My favorite John Mackey play came in Detroit on Nov. 20, 1966. It was the fourth quarter, and the Lions, against all odds, were beating the Don Shula Baltimore Colts 17-0. Shula had benched the great John Unitas, who threw, get this, FIVE interceptions in the first half. In retrospect, Unitas’ shoulder was probably wrecked.
Anyway, in came backup Gary Cuozzo, and he flipped a little pass to Mackey in the flat. Mackey caught the ball and immediately the Lions linebacker Wally Hilgenberg came charging at him. Mackey made a quick sidestep move and left Hilgenberg grabbing at air.
Mackey was then presented with a team photograph of the Detroit Lions. From behind him, Mike Lucci, Roger Brown, Alex Karras and Wayne Walker closed in. Safety Bruce Maher dove at his knees. Mackey smashed through the tackle. Cornerback Bobby Thompson made the tragic error of standing in front of Mackey, and he was run over. The other safety, Wayne Rasmussen literally tried to jump on Mackey’s back — he was left behind.
“When I saw all those defenders coming,” Mackey would famously say, “I made up my mind that I was going to punish somebody. They had about seven or eight guys there to make the tackle. I closed my eyes and said I’m just going to ram into them. I came right through it.”

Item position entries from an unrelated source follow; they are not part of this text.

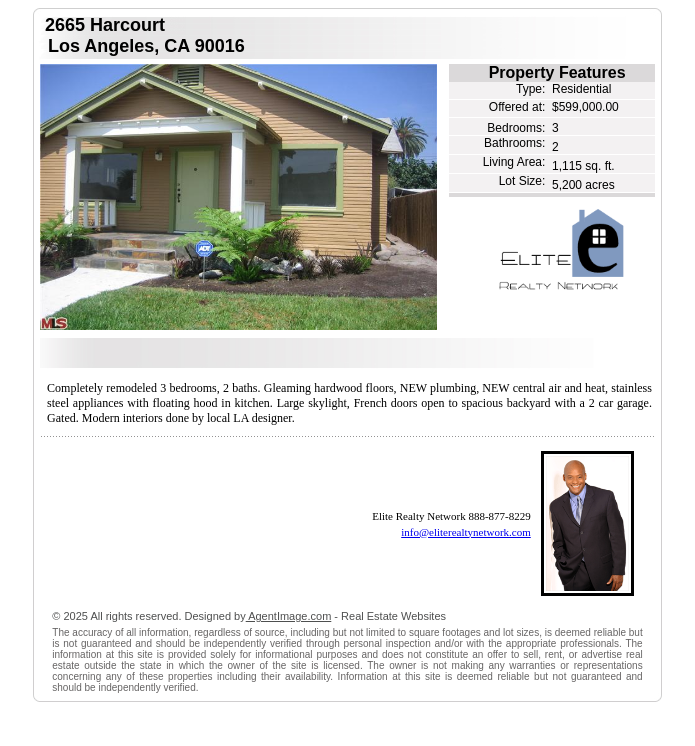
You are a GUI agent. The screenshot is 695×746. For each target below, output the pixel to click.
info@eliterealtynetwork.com (466, 532)
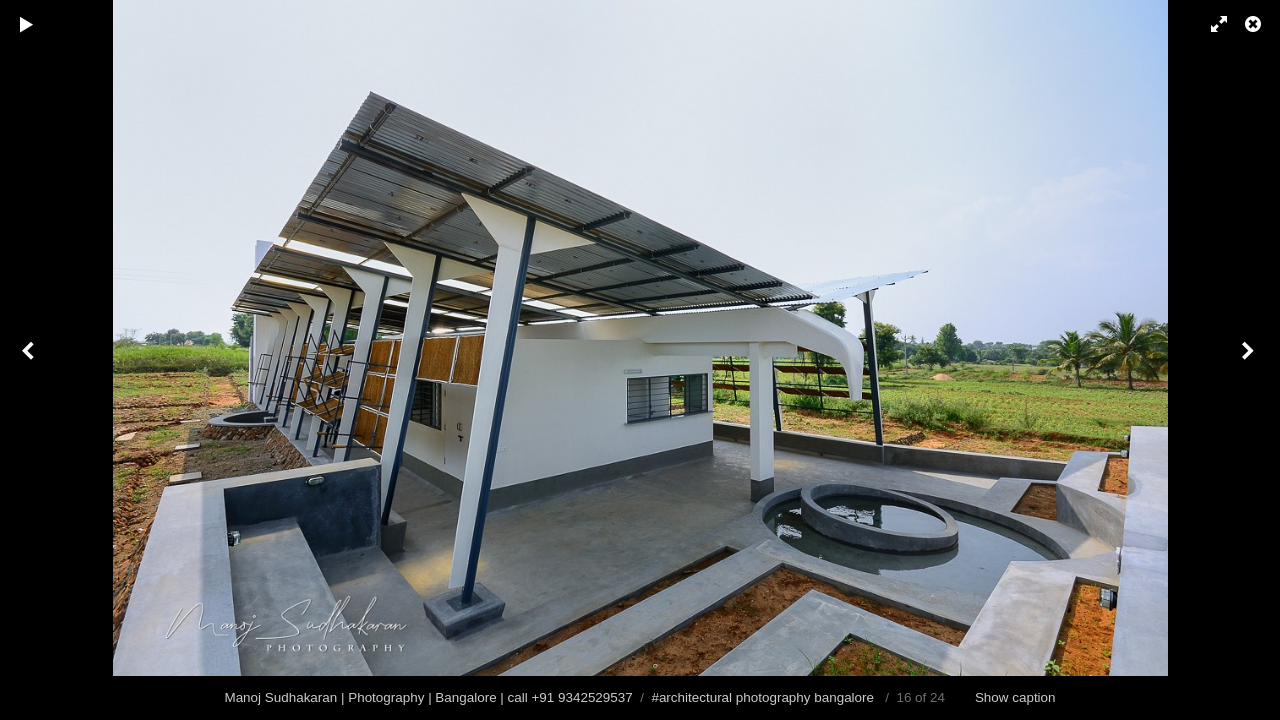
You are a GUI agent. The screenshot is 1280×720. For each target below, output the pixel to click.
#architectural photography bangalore (762, 697)
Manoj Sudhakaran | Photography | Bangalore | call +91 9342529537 (428, 697)
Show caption (1015, 697)
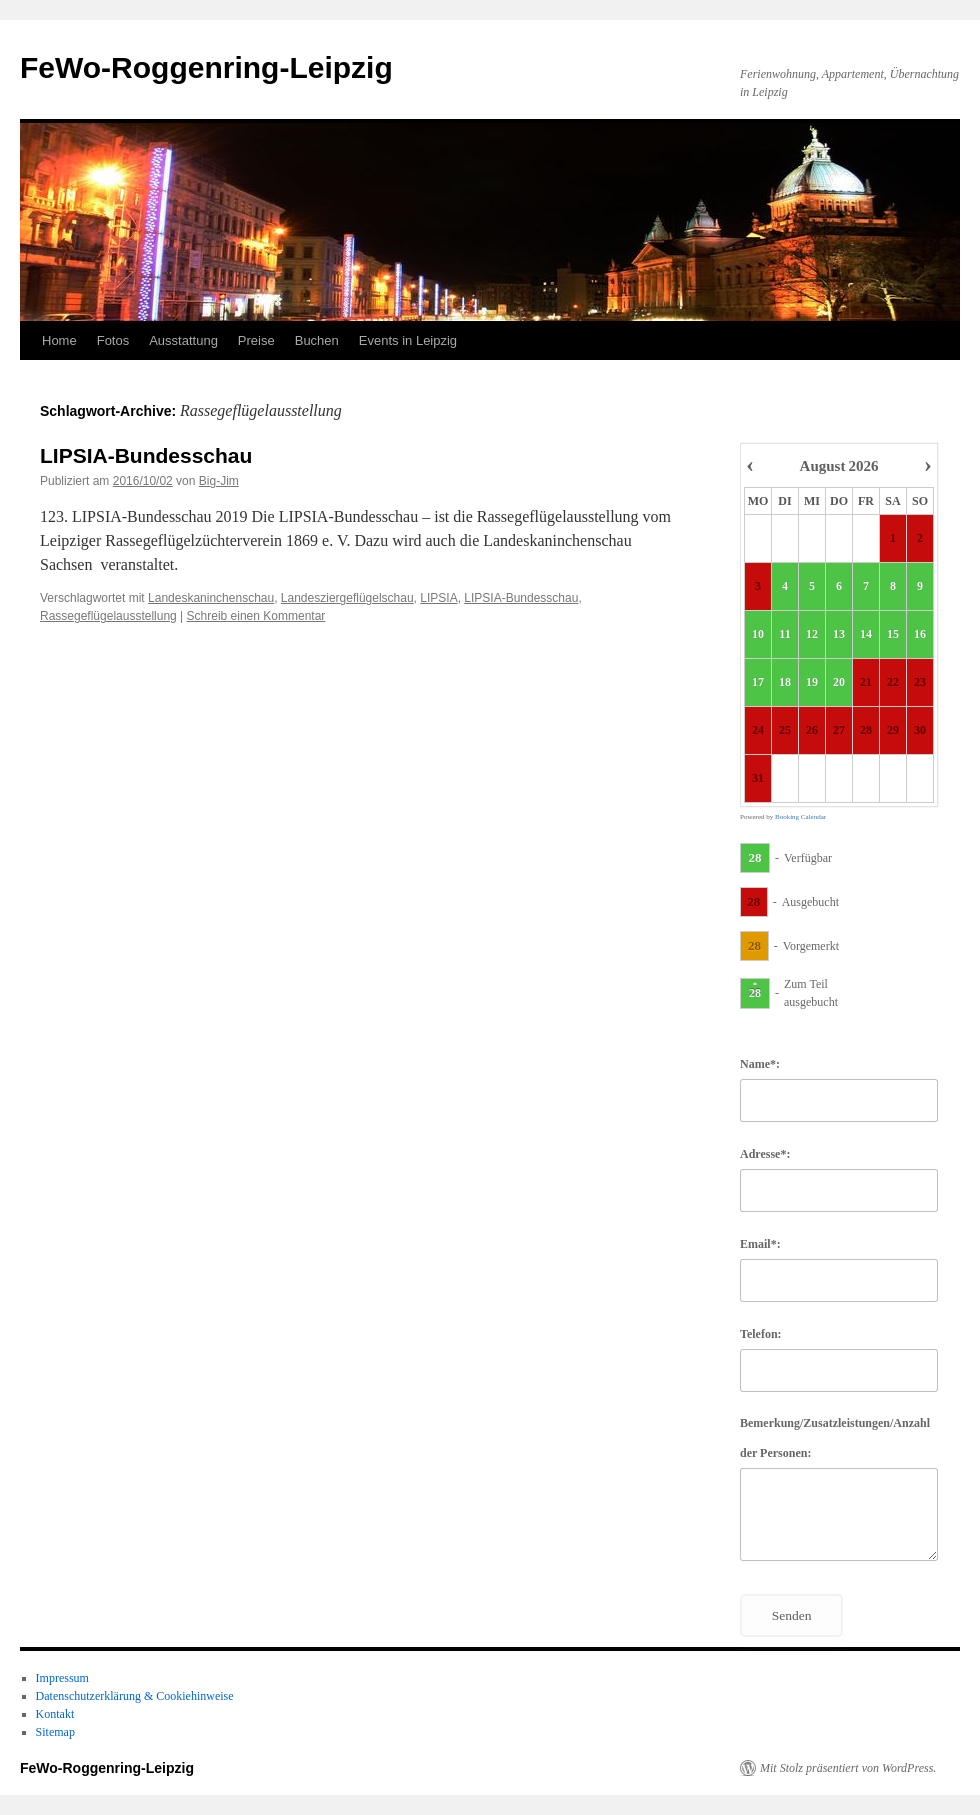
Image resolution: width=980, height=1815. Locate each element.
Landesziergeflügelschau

He came right through it, indeed. But here’s my favorite part — he obviously DID close his eyes, because you know who took the biggest bit of punishment? Mackey’s legendary teammate Lenny Moore. After breaking away from eight Lions defenders*, he simply ran straight ahead and plowed right through poor Moore, who was just trying to come back and help out with a block.
*He would juke yet a NINTH defender, a Hall of Fame defensive back who would become even more famous as a coach — Dick LeBeau.
In any case, everything that made John Mackey Superman was there in that run — the speed, the moves, the power, the sheer will. His numbers obviously look modest by today’s standards. He caught 331 balls for 5,236 yards and 38 touchdowns in his career; Kansas City’s Travis Kelce has topped all three of those numbers in just the last four and a half seasons.
But it’s clear just looking at some of Mackey’s highlights that if he played in today’s game, he would put up numbers that would blow minds. He was wide receiver fast, he had running back moves, and he was probably the hardest person in the NFL to tackle who wasn’t named Jim Brown. He completely transformed the tight end position, taking it from “a biplane into the space shuttle,” in the memorable words of NFL Films.
Interestingly, Mackey did not have good hands. Even Unitas said so. He preferred catching passes with his arms and chest … but Ernie Accorsi, who joined the Colts as a public relations director and wrote for The Baltimore Sun, said he never saw Mackey drop an important pass.
Shamefully, Mackey was not elected to the Pro Football Hall of Fame until 1992—20 years after he retired. This almost certainly was because of his role as the first President of the NFL Players Association.